At a Merrill Lynch banking conference in New York today, Wells Fargo Chief Executive John Stumpf told analysts that the worst was far from over.
Stumpf likened the current mortgage crisis to the Great Depression, but was quick to assure investors that the San Francisco-based bank and mortgage lender had little exposure to securities tied to bad loans.
The Wells Fargo chief said he has experienced three housing cycles, referring to the current one as “the worst I’ve seen,” and calling it the “steepest, fastest, most prolonged decline in residential real estate that we’ve seen in a very long time.”
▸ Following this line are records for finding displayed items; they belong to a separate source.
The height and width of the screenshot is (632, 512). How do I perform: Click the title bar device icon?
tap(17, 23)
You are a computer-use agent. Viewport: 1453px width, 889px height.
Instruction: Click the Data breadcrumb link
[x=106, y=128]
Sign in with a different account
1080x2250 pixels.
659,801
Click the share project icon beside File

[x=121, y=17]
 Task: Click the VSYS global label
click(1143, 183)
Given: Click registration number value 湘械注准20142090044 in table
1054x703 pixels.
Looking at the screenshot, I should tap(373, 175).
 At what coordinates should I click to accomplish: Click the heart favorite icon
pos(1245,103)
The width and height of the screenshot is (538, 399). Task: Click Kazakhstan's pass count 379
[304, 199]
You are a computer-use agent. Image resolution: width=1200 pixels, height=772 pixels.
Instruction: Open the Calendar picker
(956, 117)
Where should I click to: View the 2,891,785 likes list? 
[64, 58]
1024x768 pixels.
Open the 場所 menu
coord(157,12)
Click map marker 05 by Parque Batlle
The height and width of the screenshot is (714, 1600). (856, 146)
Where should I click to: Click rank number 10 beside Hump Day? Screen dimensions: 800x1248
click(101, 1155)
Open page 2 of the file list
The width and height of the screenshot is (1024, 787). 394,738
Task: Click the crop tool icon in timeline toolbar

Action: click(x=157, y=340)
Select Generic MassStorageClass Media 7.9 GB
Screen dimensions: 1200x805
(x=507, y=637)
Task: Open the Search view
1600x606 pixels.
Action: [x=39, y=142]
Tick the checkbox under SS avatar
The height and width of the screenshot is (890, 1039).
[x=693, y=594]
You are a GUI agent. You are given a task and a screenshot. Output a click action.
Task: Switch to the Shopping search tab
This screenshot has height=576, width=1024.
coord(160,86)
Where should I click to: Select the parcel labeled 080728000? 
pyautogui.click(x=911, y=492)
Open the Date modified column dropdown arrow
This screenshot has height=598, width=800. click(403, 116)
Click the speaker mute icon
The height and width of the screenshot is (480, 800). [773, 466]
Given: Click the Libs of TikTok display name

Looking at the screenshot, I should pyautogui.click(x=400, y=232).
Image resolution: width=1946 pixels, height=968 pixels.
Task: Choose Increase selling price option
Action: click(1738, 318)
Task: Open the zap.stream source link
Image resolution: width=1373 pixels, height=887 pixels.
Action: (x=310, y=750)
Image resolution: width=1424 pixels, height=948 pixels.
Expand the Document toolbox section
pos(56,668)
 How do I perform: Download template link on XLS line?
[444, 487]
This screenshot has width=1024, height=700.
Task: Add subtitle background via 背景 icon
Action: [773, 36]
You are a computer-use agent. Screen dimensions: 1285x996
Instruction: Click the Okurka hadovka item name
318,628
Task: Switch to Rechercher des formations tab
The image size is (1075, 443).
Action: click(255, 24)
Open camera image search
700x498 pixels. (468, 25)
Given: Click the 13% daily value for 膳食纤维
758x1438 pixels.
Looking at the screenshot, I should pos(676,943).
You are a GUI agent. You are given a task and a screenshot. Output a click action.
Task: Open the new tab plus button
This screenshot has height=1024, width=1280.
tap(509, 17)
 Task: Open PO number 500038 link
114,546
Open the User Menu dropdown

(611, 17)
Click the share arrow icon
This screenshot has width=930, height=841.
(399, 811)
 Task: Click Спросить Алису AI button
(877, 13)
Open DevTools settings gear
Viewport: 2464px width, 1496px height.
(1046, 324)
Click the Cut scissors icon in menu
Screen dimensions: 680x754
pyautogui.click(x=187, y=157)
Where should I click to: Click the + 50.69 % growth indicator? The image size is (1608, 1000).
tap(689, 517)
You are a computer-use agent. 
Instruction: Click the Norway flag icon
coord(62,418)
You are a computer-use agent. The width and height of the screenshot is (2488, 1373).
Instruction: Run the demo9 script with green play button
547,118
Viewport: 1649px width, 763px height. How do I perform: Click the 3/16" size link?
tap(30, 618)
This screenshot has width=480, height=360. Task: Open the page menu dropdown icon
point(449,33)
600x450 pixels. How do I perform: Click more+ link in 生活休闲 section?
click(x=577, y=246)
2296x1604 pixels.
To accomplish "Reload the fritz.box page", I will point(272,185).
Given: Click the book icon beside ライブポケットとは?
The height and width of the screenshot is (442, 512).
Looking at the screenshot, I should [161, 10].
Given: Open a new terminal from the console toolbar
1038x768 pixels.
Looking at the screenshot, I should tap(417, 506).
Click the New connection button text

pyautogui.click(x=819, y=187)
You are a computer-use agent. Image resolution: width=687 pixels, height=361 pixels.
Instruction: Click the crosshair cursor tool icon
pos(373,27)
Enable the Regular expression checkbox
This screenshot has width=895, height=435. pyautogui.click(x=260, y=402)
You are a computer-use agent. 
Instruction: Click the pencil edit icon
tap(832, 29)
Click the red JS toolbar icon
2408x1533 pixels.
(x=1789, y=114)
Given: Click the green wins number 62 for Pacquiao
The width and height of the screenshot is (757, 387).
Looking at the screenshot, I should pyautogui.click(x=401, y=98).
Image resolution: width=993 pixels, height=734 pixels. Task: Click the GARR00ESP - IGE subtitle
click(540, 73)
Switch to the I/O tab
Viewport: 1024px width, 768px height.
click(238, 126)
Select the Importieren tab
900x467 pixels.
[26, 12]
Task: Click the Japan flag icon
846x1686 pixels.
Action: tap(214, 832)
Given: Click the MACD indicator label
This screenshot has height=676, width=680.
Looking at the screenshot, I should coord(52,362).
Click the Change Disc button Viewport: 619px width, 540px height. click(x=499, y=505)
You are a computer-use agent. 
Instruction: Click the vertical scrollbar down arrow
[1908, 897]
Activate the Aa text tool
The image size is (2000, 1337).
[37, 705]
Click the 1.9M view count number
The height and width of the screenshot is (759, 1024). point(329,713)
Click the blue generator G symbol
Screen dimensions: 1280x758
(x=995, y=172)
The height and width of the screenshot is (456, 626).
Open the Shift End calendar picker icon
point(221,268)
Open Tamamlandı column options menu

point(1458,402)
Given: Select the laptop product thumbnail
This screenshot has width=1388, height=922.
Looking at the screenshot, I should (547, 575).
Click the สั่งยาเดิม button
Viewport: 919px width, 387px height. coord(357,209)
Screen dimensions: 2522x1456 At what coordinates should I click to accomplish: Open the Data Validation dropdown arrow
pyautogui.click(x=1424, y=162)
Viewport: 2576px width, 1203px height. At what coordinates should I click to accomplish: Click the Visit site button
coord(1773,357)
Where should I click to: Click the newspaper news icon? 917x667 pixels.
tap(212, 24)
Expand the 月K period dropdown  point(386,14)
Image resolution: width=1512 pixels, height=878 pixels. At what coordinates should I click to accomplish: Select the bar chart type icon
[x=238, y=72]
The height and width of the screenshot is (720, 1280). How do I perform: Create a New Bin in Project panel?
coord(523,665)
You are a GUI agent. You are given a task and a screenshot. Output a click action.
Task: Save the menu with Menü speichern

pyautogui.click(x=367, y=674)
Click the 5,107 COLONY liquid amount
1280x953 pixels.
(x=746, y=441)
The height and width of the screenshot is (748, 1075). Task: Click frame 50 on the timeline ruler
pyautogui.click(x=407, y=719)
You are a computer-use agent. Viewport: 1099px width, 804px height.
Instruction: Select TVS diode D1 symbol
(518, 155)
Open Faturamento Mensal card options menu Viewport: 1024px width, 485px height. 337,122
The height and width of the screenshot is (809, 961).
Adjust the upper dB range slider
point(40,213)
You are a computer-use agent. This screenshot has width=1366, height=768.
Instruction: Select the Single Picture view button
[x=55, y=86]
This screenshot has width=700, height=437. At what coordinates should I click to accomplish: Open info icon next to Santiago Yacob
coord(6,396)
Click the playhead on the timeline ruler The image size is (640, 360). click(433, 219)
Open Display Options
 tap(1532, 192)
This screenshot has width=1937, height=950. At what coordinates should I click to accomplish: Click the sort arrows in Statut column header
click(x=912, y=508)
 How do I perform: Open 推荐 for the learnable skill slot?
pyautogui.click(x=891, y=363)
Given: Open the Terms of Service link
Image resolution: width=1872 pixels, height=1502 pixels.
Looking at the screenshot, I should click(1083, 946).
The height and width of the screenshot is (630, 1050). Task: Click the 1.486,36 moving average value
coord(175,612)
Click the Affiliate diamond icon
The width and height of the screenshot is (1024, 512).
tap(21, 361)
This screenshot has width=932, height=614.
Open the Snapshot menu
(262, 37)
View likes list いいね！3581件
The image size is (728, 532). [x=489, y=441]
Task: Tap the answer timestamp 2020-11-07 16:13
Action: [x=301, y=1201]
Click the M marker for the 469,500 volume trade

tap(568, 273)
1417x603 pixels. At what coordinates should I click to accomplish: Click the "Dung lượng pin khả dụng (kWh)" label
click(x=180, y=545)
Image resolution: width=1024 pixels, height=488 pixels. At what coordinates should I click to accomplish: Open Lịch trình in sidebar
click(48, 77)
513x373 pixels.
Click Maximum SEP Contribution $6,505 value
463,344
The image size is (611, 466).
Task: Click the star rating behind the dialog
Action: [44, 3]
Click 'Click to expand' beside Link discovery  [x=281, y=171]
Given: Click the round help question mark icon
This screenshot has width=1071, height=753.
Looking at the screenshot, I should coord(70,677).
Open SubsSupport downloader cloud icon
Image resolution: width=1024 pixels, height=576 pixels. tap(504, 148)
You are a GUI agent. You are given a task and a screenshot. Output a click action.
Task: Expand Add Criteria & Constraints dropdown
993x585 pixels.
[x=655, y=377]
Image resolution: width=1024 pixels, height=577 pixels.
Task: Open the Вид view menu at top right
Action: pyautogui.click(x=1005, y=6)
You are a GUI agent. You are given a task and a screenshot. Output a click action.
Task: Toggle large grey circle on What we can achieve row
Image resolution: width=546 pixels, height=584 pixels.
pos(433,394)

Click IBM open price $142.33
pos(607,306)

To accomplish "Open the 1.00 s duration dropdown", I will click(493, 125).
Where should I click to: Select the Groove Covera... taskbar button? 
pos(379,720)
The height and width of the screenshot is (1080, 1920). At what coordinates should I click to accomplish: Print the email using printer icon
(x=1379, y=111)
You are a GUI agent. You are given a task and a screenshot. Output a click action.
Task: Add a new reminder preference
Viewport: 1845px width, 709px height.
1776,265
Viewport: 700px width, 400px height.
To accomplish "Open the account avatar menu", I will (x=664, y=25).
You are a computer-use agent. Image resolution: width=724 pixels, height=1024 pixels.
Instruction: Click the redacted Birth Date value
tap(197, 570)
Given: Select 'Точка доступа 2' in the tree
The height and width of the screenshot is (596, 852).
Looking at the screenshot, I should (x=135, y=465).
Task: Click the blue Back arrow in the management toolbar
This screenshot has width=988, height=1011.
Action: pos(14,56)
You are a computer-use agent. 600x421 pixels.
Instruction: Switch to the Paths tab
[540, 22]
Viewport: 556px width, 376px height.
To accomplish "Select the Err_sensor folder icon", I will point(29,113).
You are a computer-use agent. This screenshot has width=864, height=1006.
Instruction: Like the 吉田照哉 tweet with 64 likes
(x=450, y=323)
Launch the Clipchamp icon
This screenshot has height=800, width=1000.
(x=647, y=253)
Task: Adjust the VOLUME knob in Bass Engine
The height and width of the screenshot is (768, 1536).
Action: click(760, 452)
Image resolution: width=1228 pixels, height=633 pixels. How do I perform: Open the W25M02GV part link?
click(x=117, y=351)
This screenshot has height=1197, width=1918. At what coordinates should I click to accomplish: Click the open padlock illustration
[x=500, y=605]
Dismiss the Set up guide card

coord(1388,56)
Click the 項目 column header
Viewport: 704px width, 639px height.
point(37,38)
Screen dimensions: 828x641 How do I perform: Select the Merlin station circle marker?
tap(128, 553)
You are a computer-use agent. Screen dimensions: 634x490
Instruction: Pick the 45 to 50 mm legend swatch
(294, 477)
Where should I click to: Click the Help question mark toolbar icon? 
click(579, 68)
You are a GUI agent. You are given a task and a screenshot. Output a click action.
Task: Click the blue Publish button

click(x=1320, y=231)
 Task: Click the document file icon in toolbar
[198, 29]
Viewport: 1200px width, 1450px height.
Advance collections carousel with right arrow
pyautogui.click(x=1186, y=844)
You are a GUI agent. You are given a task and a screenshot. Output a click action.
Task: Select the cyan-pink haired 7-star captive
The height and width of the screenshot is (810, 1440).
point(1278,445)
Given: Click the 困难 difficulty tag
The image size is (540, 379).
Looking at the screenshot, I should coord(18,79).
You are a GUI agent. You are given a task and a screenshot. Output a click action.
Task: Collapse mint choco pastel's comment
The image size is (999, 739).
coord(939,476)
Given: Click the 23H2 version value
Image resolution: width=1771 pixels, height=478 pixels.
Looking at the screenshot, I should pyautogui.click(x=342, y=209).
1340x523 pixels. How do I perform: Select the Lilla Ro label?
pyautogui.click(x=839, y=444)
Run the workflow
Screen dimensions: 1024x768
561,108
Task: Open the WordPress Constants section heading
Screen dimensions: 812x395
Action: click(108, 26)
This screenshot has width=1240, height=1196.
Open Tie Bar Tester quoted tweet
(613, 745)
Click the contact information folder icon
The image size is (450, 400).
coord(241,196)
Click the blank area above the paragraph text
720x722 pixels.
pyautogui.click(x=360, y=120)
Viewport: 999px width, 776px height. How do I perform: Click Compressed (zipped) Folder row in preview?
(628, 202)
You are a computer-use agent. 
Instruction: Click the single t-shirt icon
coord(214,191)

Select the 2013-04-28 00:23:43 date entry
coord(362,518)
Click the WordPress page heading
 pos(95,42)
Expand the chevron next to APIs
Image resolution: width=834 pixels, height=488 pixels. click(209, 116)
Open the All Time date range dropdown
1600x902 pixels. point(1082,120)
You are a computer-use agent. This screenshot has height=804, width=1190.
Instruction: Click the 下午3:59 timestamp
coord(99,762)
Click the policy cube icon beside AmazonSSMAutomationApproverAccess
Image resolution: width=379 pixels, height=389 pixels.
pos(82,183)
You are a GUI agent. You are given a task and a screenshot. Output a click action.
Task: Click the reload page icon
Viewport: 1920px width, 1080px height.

“I don’t think we’re in the ninth inning of unwinding this. If we are, it’s an extra-inning game,” Stumpf said, opting to use a baseball reference.
“We have more down to go, but once we reach the bottom, the inventory is going to come off pretty quickly.”
He noted that the bank is not “immune from the economic environment,” but noted that it had “minimal” exposure to collateralized debt obligations and asset-backed securities, those which have plagued many other investment banks, leading to write-downs of more than $40 billion.
Anyone who has worked in the mortgage industry knows that Wells has always been a conservative player, opting to stay away from stuff like 100% financing and no-doc loans, so the bank should be better off than many in the field thanks to their prudence during a volatile few years.
Meanwhile, Warren Buffett increased his stake in Wells Fargo by 8.5 percent to 279.7 million shares, his second largest holding after Coca-Cola Co.
Wells Fargo is the second-largest U.S. mortgage lender and the fifth-largest bank.
Shares of Wells Fargo were down 69 cents, or 2.08%, to $32.56 in midday trading on Wall Street.